Website's silencing adds to holiday quiet

Although the days around Christmas and New Year's Day ring with the silence of vacation time, one community website has had its signal stilled with a planned misdirection. A visit to openmpe.org now directs readers to the hp.com website front page. This redirection cuts off the OpenMPE site from visitors, an effective denial of service.

But instead of bombarding openmpe.org with requests, the site has apparently gone offline through an inside job. Matt Perdue, the board member voted off the board in November due to his failure to issue an authorized payment, made a change to the website's domain name services registry on Dec. 23, according to the public records of whois.com. Perdue is the only person with access to changing the DNS information for the group.

Perdue didn't respond to our requests for information about the change, either through email or by phone. A call to his DNS registry contact which he lists for the URL rings a phone number which reports "it is not set up to receive voicemail."

The move that made openmpe.org unreachable came about one week before the group planned to start taking membership monies for the first time through its website. A $99 yearly option would make the Invent3K's shared 3000 programs and development space available for one year.

Not all of OpenMPE's web resources have been cut off. An OpenMPE News blog hosted at WordPress.com remains in operation today. What's more, the group's Invent3K servers just gained technical papers from the proceedings of the HP World conferences of 1998 through 2004.

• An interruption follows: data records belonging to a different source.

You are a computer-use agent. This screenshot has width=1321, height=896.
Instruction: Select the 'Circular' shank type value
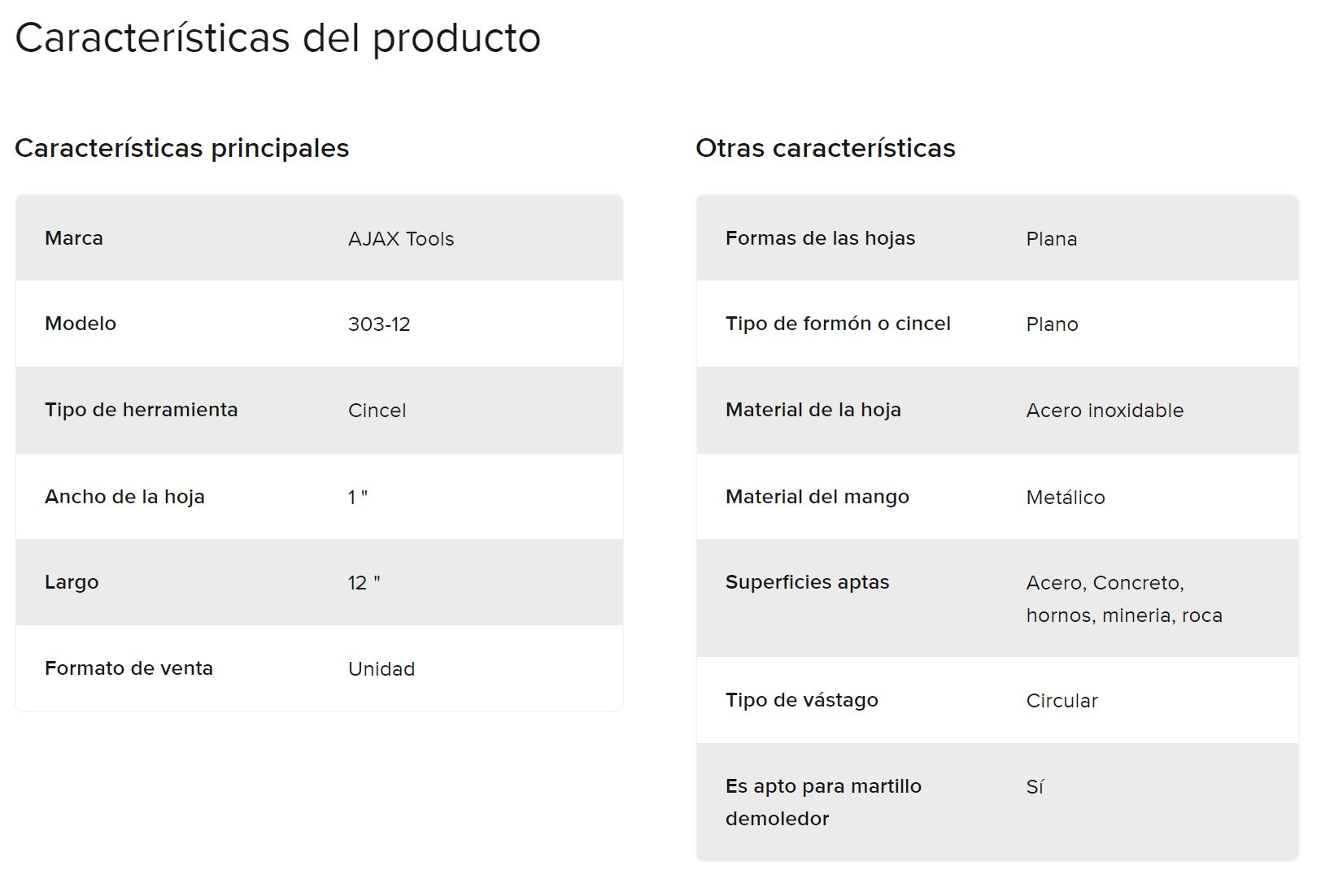(1062, 701)
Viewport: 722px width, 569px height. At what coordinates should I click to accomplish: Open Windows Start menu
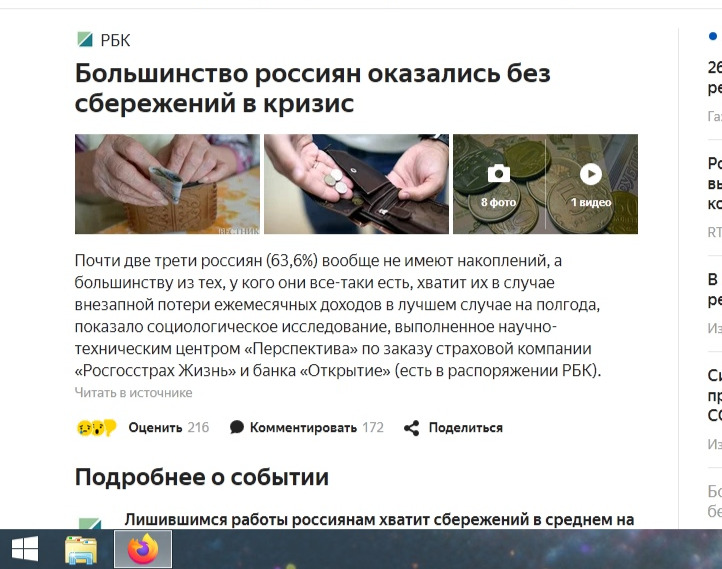24,549
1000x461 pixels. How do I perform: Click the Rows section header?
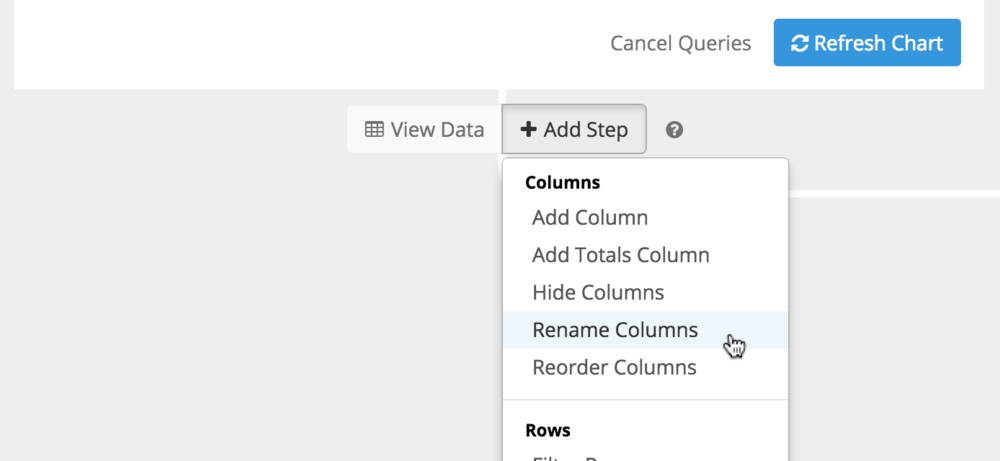click(x=548, y=430)

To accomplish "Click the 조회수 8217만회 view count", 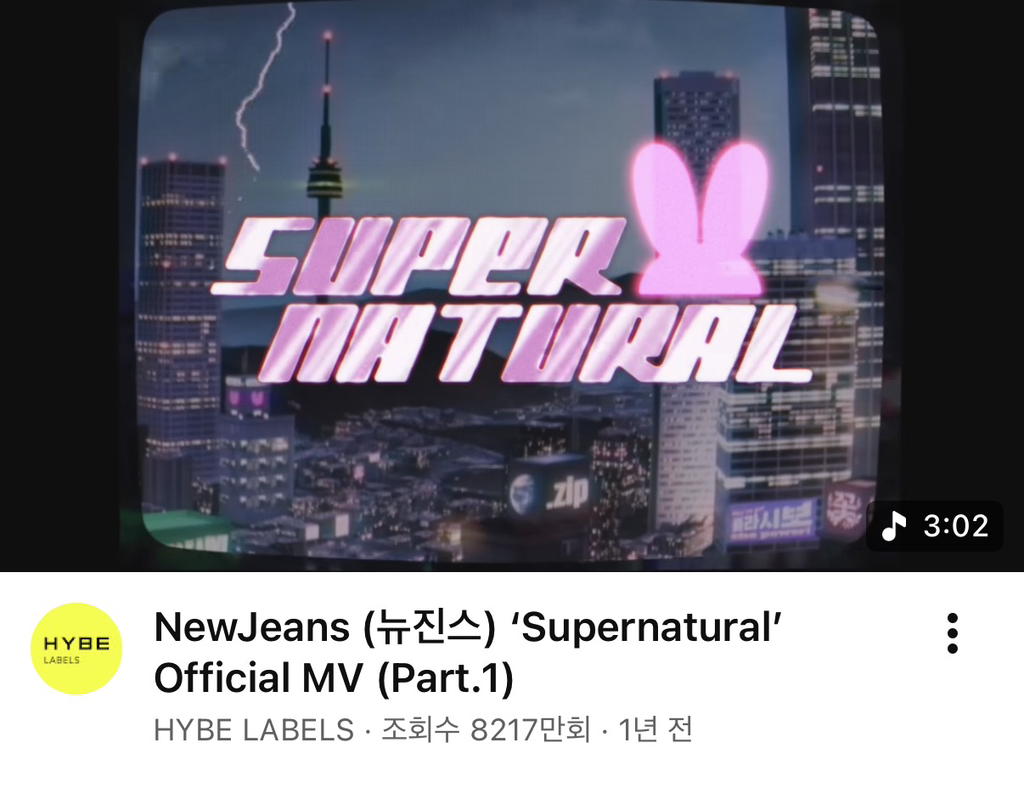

Tracy Johnson, the treasurer who took over for Perdue and also acts as secretary, has been a leader in putting resources online via the Invent3K servers hosted by volunteers. In a message on the OpenMPE mailing list on Dec. 16, he announced the availability of some classic tech resources.

Just a few months back, Paul Edwards sent OpenMPE the Interex Proceedings that were put on CD on past years. After some programming effort, OpenMPE's backup Invent3K machine now has these Interex Proceedings online.

http://98.190.245.141:8080/

It is now the third button on the top left. Keven Miller volunteered the majority effort on this one.

There may be a few articles unavailable because the original file names were not POSIX compliant. Not that the file names weren't changed to compliant ones, but the original index has to be modified  to point to them. Those are needles in a haystack.

At the moment, the papers (mostly PowerPoint slides) can be downloaded from a central web page. The group can communicate using these Invent3k hosts (the primary server is at the Support Group offices in Texas) while it sorts out the website misdirection. There's also an OpenMPE listserv for announcements and discussions, the spot where former HP 3000 division engineer Mike Paivinen -- who was HP's liaison to OpenMPE for years -- first took note of the misdirection. The DNS records show a change to the openmpe.org domain exactly one week after the conference papers came online.